作業内容:
1. 古事記の註釈書に関する本文を、一字も変えずに全文出力せよ。
2. 提供データの行のうち、「Screenshot is 979x1252.」を含む行から「Abo (424, 23)」を含む行まで（両端を含む）を指示文ごと再掲し、解答の座標の各数値を83ずつずらして示せ。出力はこれらの行のみとする。

礫川全次のコラムと名言

礫川全次〈コイシカワ・ゼンジ〉のコラムと名言。コラムは、その時々に思いついたことなど。名言は、その日に見つけた名言など。

『古事記伝』は本居宣長の功績を表彰した記念塔

2023-04-30 01:02:08 | コラムと名言

◎『古事記伝』は本居宣長の功績を表彰した記念塔

 三浦藤作の『古典の再検討 古事記と日本書紀』(日本経国社、一九四七)を紹介している。
 本日は、その八回目で、第二章第四節の〔四〕のところを紹介する。ただし、ここは、かなり長いので、一部のみの紹介ということになろう。

「古事記」の註釈書 「古事記」の註釈書は、その数が甚だ多く、悉くこれを列挙し解説すれば浩瀚〈コウカン〉な一巻となるであらう。井上頼圀〈ヨリクニ〉の「古事記考」に出づるものの外、その後の出版だけでも少からぬ数に上つてゐる。註釈書のうちには、刊本となつたものもあり、写本のままに遺れるものもある。内容の上から観れば、「古事記」の全体に亘れる通釈もあり、上巻神代の巻だけの解辟もあり、特殊の事項のみを説明し考證したものもある。また形式の上から観れば、分節して一節毎〈ゴト〉に字句を解し大意を述べた講義風のものもあり、頭註を施しただけのものもある。その他「古事記」を中心として古代を研究したもの、「古事記」の内容から取材して、全くこれを書き改め、大衆の読物並に少年の読物としたものもあり、その種類が非常に雜多である。
【中略】
〔古事記伝〕「古事記」の註釈書中、最も著名なものは、本居宣長〈モトオリ・ノリナガ〉の「古事記伝」である。これに匹敵する詳細な「古事記」の解釈は、前にも後にもない。前にも述べたとほり、本居宣長は、伊勢国松坂の人、古今を通ずる最大の国学者として、今なほ無条件に崇拝してゐる者が少くないほど、名声の高い人物であるから、ここにその経歴や業績を喋々する必要もなからう。多くの著書のうちでも、この「古事記伝」は、畢生〈ヒッセイ〉の大著であつた。宣長といへば、誰もみな「古事記伝」を連想する。「古事記伝」は宣長の功績を表彰した記念塔ともいふべきものであつた。

提供データ:
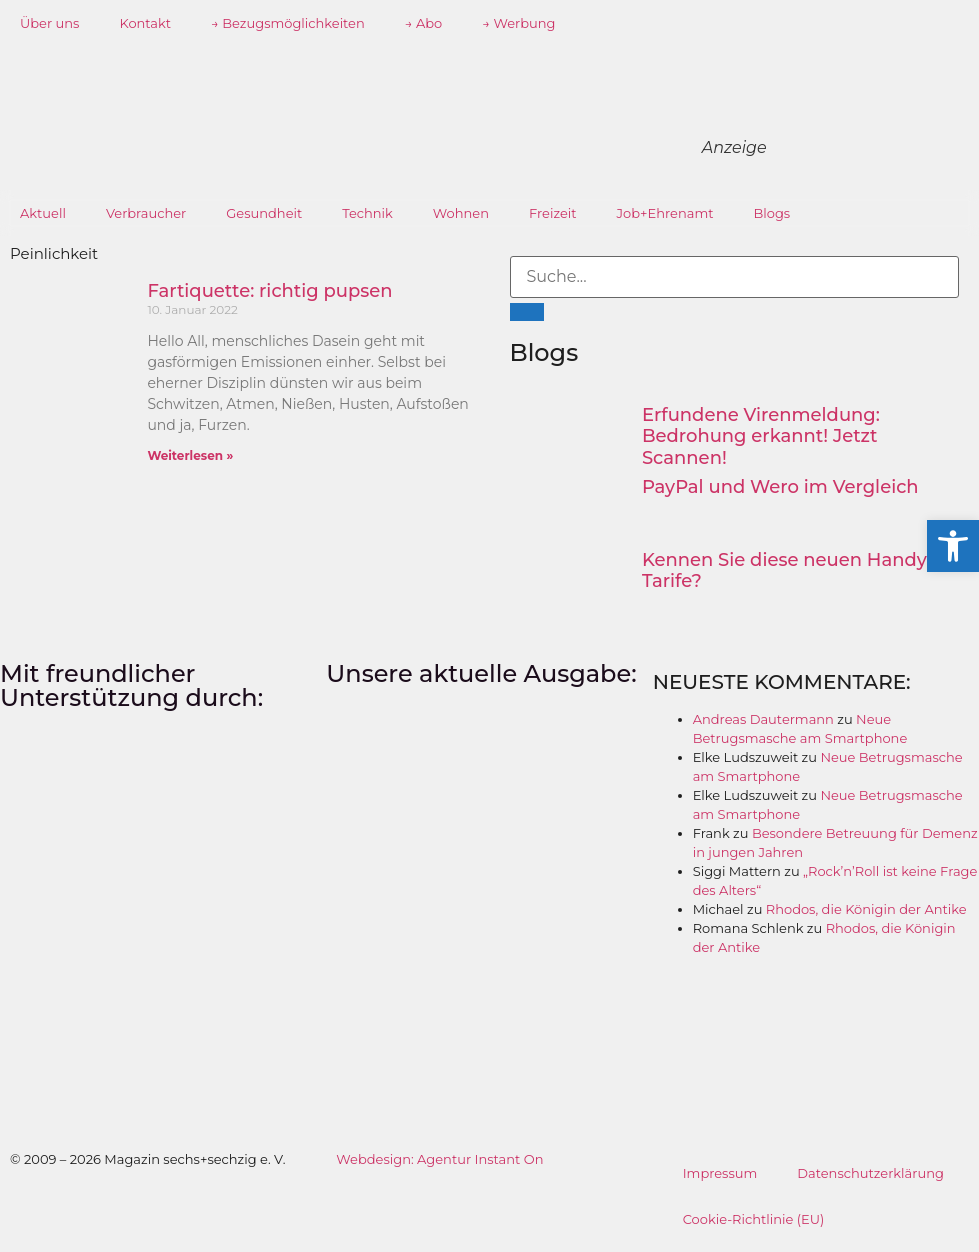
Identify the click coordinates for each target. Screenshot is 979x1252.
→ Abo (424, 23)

* * *

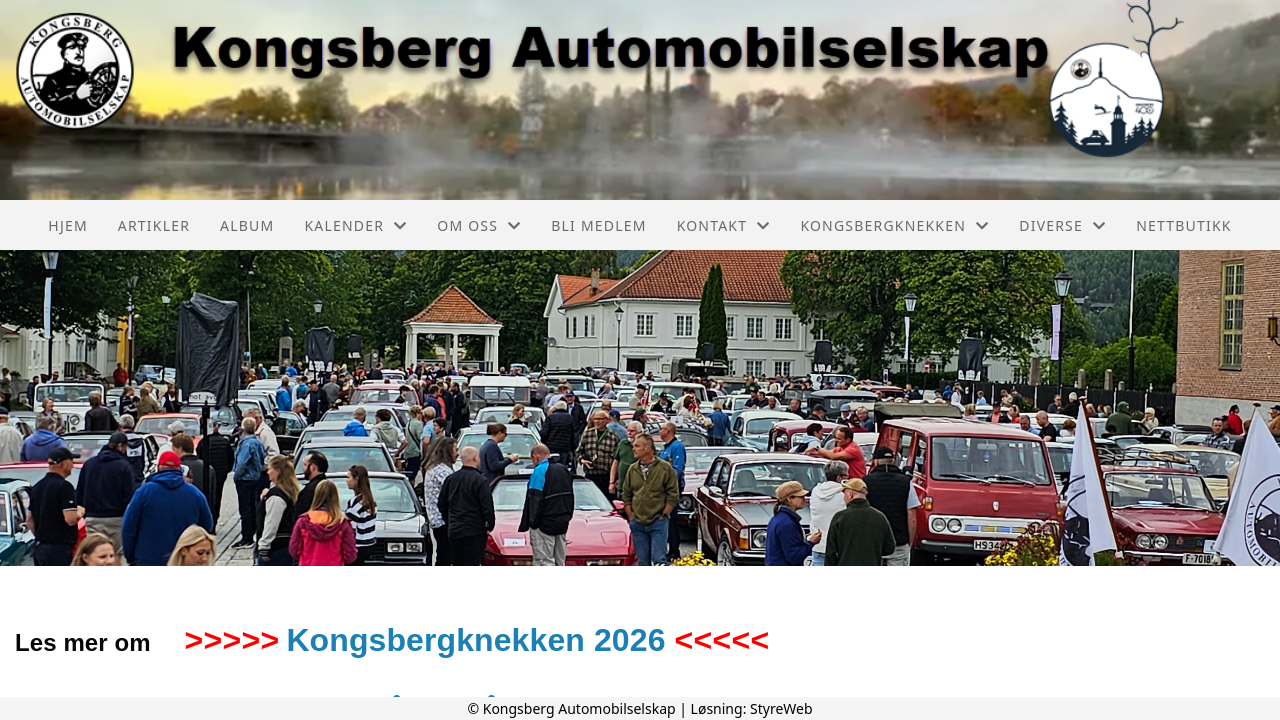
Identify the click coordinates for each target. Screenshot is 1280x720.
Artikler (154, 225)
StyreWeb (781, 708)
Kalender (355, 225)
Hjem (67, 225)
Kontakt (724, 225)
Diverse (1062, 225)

結果一覧:
1.
礫川全次のコラムと名言

礫川全次〈コイシカワ・ゼンジ〉のコラムと名言。コラムは、その時々に思いついたことなど。名言は、その日に見つけた名言など。

『古事記伝』は本居宣長の功績を表彰した記念塔

2023-04-30 01:02:08 | コラムと名言

◎『古事記伝』は本居宣長の功績を表彰した記念塔

 三浦藤作の『古典の再検討 古事記と日本書紀』(日本経国社、一九四七)を紹介している。
 本日は、その八回目で、第二章第四節の〔四〕のところを紹介する。ただし、ここは、かなり長いので、一部のみの紹介ということになろう。

「古事記」の註釈書 「古事記」の註釈書は、その数が甚だ多く、悉くこれを列挙し解説すれば浩瀚〈コウカン〉な一巻となるであらう。井上頼圀〈ヨリクニ〉の「古事記考」に出づるものの外、その後の出版だけでも少からぬ数に上つてゐる。註釈書のうちには、刊本となつたものもあり、写本のままに遺れるものもある。内容の上から観れば、「古事記」の全体に亘れる通釈もあり、上巻神代の巻だけの解辟もあり、特殊の事項のみを説明し考證したものもある。また形式の上から観れば、分節して一節毎〈ゴト〉に字句を解し大意を述べた講義風のものもあり、頭註を施しただけのものもある。その他「古事記」を中心として古代を研究したもの、「古事記」の内容から取材して、全くこれを書き改め、大衆の読物並に少年の読物としたものもあり、その種類が非常に雜多である。
【中略】
〔古事記伝〕「古事記」の註釈書中、最も著名なものは、本居宣長〈モトオリ・ノリナガ〉の「古事記伝」である。これに匹敵する詳細な「古事記」の解釈は、前にも後にもない。前にも述べたとほり、本居宣長は、伊勢国松坂の人、古今を通ずる最大の国学者として、今なほ無条件に崇拝してゐる者が少くないほど、名声の高い人物であるから、ここにその経歴や業績を喋々する必要もなからう。多くの著書のうちでも、この「古事記伝」は、畢生〈ヒッセイ〉の大著であつた。宣長といへば、誰もみな「古事記伝」を連想する。「古事記伝」は宣長の功績を表彰した記念塔ともいふべきものであつた。

2.
Identify the click coordinates for each target. Screenshot is 979x1252.
→ Abo (507, 106)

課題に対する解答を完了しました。